Task to complete -> The expected output is the first line of the data below and every line after it, up to and including the line containing "Follow user 宽阔的理财神勇侠", each reproduced exactly.

Source records ->

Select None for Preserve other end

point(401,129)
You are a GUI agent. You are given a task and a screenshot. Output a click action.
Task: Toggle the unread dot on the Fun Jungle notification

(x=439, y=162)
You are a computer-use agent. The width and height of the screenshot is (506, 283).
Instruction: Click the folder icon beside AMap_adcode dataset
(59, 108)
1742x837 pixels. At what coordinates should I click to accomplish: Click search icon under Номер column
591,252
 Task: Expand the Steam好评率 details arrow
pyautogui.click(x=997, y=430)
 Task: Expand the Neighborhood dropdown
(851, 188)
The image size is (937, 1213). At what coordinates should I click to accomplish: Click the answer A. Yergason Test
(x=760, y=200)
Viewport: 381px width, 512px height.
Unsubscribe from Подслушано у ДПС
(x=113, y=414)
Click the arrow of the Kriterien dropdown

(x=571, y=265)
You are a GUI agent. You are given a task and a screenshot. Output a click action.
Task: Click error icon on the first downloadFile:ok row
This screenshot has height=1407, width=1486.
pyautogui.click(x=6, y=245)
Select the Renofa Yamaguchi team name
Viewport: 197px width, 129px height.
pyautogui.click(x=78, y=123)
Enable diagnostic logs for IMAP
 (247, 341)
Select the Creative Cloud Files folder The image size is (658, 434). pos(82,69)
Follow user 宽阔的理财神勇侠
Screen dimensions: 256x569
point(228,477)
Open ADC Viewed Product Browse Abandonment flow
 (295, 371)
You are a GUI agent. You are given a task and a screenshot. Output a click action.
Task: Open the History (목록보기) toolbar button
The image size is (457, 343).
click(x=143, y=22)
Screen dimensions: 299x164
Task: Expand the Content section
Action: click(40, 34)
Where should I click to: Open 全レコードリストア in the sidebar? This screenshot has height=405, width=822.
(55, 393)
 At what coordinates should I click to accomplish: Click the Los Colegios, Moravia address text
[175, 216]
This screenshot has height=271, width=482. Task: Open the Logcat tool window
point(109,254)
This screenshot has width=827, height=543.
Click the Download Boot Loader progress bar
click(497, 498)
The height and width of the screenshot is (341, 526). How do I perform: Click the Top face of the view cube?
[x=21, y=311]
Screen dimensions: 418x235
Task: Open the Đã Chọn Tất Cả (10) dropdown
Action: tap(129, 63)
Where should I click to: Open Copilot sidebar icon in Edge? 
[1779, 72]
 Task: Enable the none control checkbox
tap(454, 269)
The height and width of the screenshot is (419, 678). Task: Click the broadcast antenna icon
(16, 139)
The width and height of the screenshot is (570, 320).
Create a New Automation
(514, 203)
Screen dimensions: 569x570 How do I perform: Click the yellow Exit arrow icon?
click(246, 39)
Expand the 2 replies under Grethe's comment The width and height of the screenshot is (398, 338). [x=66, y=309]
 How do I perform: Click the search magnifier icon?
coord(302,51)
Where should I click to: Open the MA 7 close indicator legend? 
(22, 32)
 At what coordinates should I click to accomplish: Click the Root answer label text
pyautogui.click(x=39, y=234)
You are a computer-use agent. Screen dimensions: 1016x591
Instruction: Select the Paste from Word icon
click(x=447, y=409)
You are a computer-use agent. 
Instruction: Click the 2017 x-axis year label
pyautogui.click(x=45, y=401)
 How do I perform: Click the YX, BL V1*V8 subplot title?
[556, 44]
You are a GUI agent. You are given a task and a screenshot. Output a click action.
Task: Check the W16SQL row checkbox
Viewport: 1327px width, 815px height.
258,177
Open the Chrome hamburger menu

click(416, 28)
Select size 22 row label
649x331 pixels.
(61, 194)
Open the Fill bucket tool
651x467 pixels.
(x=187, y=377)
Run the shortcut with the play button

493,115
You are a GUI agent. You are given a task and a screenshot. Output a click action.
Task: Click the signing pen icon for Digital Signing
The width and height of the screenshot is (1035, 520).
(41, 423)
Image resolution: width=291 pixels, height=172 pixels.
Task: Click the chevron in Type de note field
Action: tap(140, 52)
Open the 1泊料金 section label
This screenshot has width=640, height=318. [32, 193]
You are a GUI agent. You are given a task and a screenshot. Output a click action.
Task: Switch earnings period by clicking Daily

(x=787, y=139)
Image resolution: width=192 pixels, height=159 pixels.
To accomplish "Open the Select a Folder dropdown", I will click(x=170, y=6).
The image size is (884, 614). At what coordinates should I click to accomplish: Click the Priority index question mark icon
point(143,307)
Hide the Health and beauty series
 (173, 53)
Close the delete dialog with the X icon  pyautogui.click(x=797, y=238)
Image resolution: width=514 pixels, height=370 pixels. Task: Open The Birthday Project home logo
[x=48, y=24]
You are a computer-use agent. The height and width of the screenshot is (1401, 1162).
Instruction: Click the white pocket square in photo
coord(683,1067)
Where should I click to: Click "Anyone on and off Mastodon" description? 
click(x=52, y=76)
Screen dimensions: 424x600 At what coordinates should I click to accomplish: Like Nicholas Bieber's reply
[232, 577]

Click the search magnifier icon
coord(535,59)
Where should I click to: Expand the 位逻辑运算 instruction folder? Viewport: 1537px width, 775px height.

Answer for this exercise ->
Select None for Preserve other end

point(401,129)
You are a GUI agent. You are given a task and a screenshot. Output a click action.
Task: Toggle the unread dot on the Fun Jungle notification

(x=439, y=162)
You are a computer-use agent. The width and height of the screenshot is (506, 283).
Instruction: Click the folder icon beside AMap_adcode dataset
(59, 108)
1742x837 pixels. At what coordinates should I click to accomplish: Click search icon under Номер column
591,252
 Task: Expand the Steam好评率 details arrow
pyautogui.click(x=997, y=430)
 Task: Expand the Neighborhood dropdown
(851, 188)
The image size is (937, 1213). At what coordinates should I click to accomplish: Click the answer A. Yergason Test
(x=760, y=200)
Viewport: 381px width, 512px height.
Unsubscribe from Подслушано у ДПС
(x=113, y=414)
Click the arrow of the Kriterien dropdown

(x=571, y=265)
You are a GUI agent. You are given a task and a screenshot. Output a click action.
Task: Click error icon on the first downloadFile:ok row
This screenshot has height=1407, width=1486.
pyautogui.click(x=6, y=245)
Select the Renofa Yamaguchi team name
Viewport: 197px width, 129px height.
pyautogui.click(x=78, y=123)
Enable diagnostic logs for IMAP
 (247, 341)
Select the Creative Cloud Files folder The image size is (658, 434). pos(82,69)
Follow user 宽阔的理财神勇侠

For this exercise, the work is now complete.